“他和你不一样。”初染冷漠地回答。
“不一样?”看着初染的表情,毓缡冷笑,他指着舒莲,一字一字地戳破她的谎言,“我和他身上沾的腥味,这辈子都是洗不干净的。而我与你,还有她,其实也是同类人,不是吗?”
“笑话。”初染撇过头,仿佛是自言自语,“我怎么可能跟你一样,我这辈子都不要像了你。”
“你敢说刚才你就没有耍一点手段吗?”毓缡毫不留情地撕开她的伪装,因为一个愿意放下尊严来求取生命的人,是不会轻易绝望的。她刚才那些话,并非是说给他听,而是说给他身后的那个人,她很聪明地利用了苍玄的愧疚和不忍。但是出乎意料,刀挥下的那刻,心惊的却不只是他。
原来,他以为这不过是泠月为了救人想出的把戏,可没想到,那个女子却是冲着她而来。他本是可以阻止的,但出手的时候,芙蓉的一句话让他又选择了旁观。她说:苦肉计人人会使,她这么聪明,小心为上才好。

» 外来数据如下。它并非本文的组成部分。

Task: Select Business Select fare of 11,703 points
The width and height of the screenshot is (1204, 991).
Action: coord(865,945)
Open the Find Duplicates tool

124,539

的确,在不能完全确定以前,任何事都会有变数。而这个女子,毕竟是外人。
“如果你会救我,我又何必去做最讨厌的事。”初染顿时冲他大吼,眼睛里氤氲起薄薄的雾气,“你怎么会那么冷血,在江湖这么多年,我不相信你连真假都分不出来!你说我们是同类人,可我至少不会像你一样,空有一副躯壳却无心无魂。我会哭会笑会爱会恨,就连她,至少也可以为了自己的亲人去流血奔命。可你呢,你的眼睛里只有你自己,你信的人也只有你自己。”指着自己的心窝,初染冷冷笑道:“你的这里,早就被人掏空了。”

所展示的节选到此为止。